Rows showing where targets appear
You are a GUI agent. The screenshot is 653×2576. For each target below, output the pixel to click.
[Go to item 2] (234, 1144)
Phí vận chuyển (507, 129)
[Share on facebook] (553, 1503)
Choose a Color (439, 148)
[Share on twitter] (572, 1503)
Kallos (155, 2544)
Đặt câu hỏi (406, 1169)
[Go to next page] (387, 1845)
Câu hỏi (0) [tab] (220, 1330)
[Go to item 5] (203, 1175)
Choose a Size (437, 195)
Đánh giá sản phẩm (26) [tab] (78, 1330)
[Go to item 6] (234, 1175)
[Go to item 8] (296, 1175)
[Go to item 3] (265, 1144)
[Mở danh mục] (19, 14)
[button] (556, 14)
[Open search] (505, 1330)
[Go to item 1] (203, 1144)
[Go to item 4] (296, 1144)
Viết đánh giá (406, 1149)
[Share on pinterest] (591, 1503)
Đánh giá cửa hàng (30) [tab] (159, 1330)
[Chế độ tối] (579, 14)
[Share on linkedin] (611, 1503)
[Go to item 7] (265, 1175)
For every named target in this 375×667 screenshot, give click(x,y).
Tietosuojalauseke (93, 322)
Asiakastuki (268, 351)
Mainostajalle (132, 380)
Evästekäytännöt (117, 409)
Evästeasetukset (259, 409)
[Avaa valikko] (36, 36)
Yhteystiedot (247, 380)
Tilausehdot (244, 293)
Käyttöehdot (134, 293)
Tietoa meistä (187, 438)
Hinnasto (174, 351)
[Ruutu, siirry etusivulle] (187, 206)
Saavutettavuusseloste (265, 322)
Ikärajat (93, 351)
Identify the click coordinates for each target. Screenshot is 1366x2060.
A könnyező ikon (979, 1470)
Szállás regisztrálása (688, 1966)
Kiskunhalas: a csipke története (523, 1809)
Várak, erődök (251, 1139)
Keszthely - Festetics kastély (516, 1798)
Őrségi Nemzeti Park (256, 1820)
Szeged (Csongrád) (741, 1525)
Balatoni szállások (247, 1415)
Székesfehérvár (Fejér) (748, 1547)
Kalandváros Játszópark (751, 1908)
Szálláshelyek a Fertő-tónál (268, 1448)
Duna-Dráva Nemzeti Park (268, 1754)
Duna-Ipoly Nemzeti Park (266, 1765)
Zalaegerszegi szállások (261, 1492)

GOAL OF THE EXERCISE: Quote every line of the listing above word for word.

WRITTEN ANSWER:
You are a GUI agent. The screenshot is 653×2576. For each target below, output the pixel to click.
[Go to item 2] (234, 1144)
Phí vận chuyển (507, 129)
[Share on facebook] (553, 1503)
Choose a Color (439, 148)
[Share on twitter] (572, 1503)
Kallos (155, 2544)
Đặt câu hỏi (406, 1169)
[Go to next page] (387, 1845)
Câu hỏi (0) [tab] (220, 1330)
[Go to item 5] (203, 1175)
Choose a Size (437, 195)
Đánh giá sản phẩm (26) [tab] (78, 1330)
[Go to item 6] (234, 1175)
[Go to item 8] (296, 1175)
[Go to item 3] (265, 1144)
[Mở danh mục] (19, 14)
[button] (556, 14)
[Open search] (505, 1330)
[Go to item 1] (203, 1144)
[Go to item 4] (296, 1144)
Viết đánh giá (406, 1149)
[Share on pinterest] (591, 1503)
Đánh giá cửa hàng (30) [tab] (159, 1330)
[Chế độ tối] (579, 14)
[Share on linkedin] (611, 1503)
[Go to item 7] (265, 1175)
For every named target in this 375×667 screenshot, give click(x,y).
Tietosuojalauseke (93, 322)
Asiakastuki (268, 351)
Mainostajalle (132, 380)
Evästekäytännöt (117, 409)
Evästeasetukset (259, 409)
[Avaa valikko] (36, 36)
Yhteystiedot (247, 380)
Tilausehdot (244, 293)
Käyttöehdot (134, 293)
Tietoa meistä (187, 438)
Hinnasto (174, 351)
[Ruutu, siirry etusivulle] (187, 206)
Saavutettavuusseloste (265, 322)
Ikärajat (93, 351)
Identify the click coordinates for each target. Screenshot is 1366x2060.
A könnyező ikon (979, 1470)
Szállás regisztrálása (688, 1966)
Kiskunhalas: a csipke története (523, 1809)
Várak, erődök (251, 1139)
Keszthely - Festetics kastély (516, 1798)
Őrségi Nemzeti Park (256, 1820)
Szeged (Csongrád) (741, 1525)
Balatoni szállások (247, 1415)
Székesfehérvár (Fejér) (748, 1547)
Kalandváros Játszópark (751, 1908)
Szálláshelyek a Fertő-tónál (268, 1448)
Duna-Dráva Nemzeti Park (268, 1754)
Duna-Ipoly Nemzeti Park (266, 1765)
Zalaegerszegi szállások (261, 1492)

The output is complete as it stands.